Rich Young takes his final bow at Tahoma as drama director
Published 9:57 am Wednesday, January 11, 2012
Rich Young decided to take his final bow after 33 years of directing theater productions at Tahoma High.
In November, he submitted his resignation as drama director to the school, after the department had wrapped up the production of “Much Ado About Will.”
“I’m getting old,” he said. “It was just time.”
Young, however, will continue to teach at the school.
“We need someone with more energy,” he said.
With more than three decades at the school, Young has seen its student population change and transform, as well as the venues for the school’s theater productions. When he first arrived in 1979 after four years as a Russian linguist in the Air Force, the region was sparsely populated with farming families.
“It was still pretty rural,” he said.
This became evident to him when he put on the school’s first musical, “South Pacific,” in 1980.
When the cast was rehearsing the song “I’m gonna wash that man right out of my hair,” Young recalled, “A girl came up to me and said, ‘Why did you take the song out of a commercial?’”
The commercial she was referring to was for a Clairol hair product which used samples of the song.
“I realized how rural it was, how little the students knew of live theater,” he said.
Some things, however, never changed as the years went by.
Tahoma still does not have a theater or performing arts center. “South Pacific” was performed in the gymnasium, while plays were put on in the student lounge, where a sunken area allowed them to perform.
In 1981, when he put on “Brigadoon,” the school built its multipurpose room, where the school plays have been performed since.
“We had very minimal sets (in the lounge),” he recalled. “Virtually no set at all in most cases. We couldn’t have any background.”
The first play Young put on was “Bad Seed,” a story about a child serial killer based on a 1954 novel by William March and the subsequent Broadway adaptation.
“Because it was a shocking ending it went quite well,” Young said.
Young said he first developed his love for theater as a child when his family relocated often.
“I think it was the thrill of being someone else other than myself,” he said. “We would move around during school and I was always the new kid, so, theater was my outlet.”
Ironically, Young’s high school in New York had no drama program, and when landed at one that did he was only able to perform once, singing “Sun Rise, Sun Set” from “Fiddler on the Roof.”

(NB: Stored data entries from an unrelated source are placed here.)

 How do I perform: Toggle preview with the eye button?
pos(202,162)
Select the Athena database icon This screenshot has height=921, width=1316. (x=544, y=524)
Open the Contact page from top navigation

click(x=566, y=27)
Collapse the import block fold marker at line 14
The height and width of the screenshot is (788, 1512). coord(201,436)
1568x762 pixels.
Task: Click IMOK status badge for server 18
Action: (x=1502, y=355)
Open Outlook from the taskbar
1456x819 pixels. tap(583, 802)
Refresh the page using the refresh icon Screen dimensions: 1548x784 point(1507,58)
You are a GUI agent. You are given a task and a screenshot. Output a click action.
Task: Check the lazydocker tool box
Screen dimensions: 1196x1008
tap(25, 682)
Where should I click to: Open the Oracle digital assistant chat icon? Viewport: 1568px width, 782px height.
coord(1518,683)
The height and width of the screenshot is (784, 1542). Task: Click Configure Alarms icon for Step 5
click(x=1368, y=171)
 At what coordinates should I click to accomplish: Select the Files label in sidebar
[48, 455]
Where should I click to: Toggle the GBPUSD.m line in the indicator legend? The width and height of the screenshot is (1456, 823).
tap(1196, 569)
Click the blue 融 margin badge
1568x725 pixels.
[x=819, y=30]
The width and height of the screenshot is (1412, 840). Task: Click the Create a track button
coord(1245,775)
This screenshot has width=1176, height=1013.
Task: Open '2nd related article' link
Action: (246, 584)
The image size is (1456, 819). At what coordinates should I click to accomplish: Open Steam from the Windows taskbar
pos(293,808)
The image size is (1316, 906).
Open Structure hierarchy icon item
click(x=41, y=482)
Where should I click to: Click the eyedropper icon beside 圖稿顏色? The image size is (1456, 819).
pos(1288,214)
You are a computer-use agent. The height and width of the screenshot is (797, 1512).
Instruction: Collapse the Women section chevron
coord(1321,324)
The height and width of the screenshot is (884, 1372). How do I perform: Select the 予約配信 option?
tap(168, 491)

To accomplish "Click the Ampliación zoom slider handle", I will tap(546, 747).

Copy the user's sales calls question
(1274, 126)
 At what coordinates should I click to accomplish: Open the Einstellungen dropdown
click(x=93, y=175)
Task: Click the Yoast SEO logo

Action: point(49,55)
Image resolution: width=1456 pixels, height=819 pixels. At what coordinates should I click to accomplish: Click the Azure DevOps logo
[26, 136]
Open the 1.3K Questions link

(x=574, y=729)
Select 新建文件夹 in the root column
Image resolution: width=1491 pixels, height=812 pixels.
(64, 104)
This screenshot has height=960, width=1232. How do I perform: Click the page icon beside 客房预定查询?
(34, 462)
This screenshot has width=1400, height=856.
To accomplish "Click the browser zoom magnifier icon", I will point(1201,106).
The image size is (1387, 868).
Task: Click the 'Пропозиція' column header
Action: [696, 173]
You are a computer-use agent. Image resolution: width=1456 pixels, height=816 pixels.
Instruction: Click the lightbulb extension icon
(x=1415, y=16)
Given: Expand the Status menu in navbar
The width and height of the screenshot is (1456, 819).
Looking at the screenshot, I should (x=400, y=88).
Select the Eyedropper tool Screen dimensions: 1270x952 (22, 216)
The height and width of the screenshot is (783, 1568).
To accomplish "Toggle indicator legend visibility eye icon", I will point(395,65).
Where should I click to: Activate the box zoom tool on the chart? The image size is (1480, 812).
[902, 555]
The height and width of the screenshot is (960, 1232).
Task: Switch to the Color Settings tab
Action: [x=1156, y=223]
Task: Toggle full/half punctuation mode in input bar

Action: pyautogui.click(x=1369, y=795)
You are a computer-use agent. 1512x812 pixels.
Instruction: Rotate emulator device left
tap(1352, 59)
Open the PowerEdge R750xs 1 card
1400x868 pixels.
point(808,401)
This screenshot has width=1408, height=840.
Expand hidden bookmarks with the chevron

“It was highly illegal (due to unpaid royalties),” Young explained. “I always try to make sure I pay my royalties.”
Young was finally able to perform at Boise College – now Boise State University – where he earned a degree in theater arts. After serving in the Air Force from 1971-1975, he earned his Master’s in Theater Arts at Washington State University and taught for two years at Kimberly High in Idaho before coming to Tahoma.
His theater experience while in school initially affected the type of plays and musicals he put on at Tahoma.
“I chose plays I had seen at other schools or been in during college because I knew them or had a better idea of what I wanted with them,” he said.
Over the years, Young dealt with several highs and lows with the program, from 2000, when “Fiddler on the Roof” brought the largest audience in to the year he had to cancel the production three weeks before its opening night when his son was sent to the hospital, as well as a year when he was forced to step down as drama director when his son was diagnosed with cancer for the fourth time.
Some years, he had only 11 students audition. Other years, 30 students would show up, requiring him to cut. Interestingly, when he put on his favorite play, “The Clumsy Custard Horror Show,” he saw the biggest student turnout, and decided to double cast rather than cut anyone.
“It’s twice the work in a short amount of time,” Young said. “It’s one of those where working with the two separate casts, you’ll tell one cast something and then you have to tell the other cast the same thing the next day, so it’s devoting twice the energy to one show.”
Although his last play involved selections from Shakespeare, Young said, he tended to avoid the Bard.
“Shakespeare doesn’t tend to draw too well,” he said. “The name scares people. They’re afraid of the language and they don’t realize seeing things makes it a whole lot clearer. I love directing drama because there is so much meat to them, something people can connect with. But people tend to be drawn to musicals. They’re just a huge amount of work.”
As for the students who participate in theater, Young said, there are varying reasons for them to get up in front of an audience on stage.
“I think a lot of the kids go through a phase where they dream of becoming the next Meryl Streep and making a million dollars,” he said. “For some, it’s like high school sports. They do it because they enjoy it while others see it as a springboard for a college scholarships.”
Staff at the high school are looking for a replacement for Young who reflected on the impact he hoped he had on kids.
“I wanted to make sure I gave students exposure to theater and hopefully give them a life long source of entertainment and pleasure,” he said. “I’ve seen the quality of acting grow tremendously because they’ve been exposed to so many other things, I have so many amazingly talented kids. That’s the one thing I will miss.”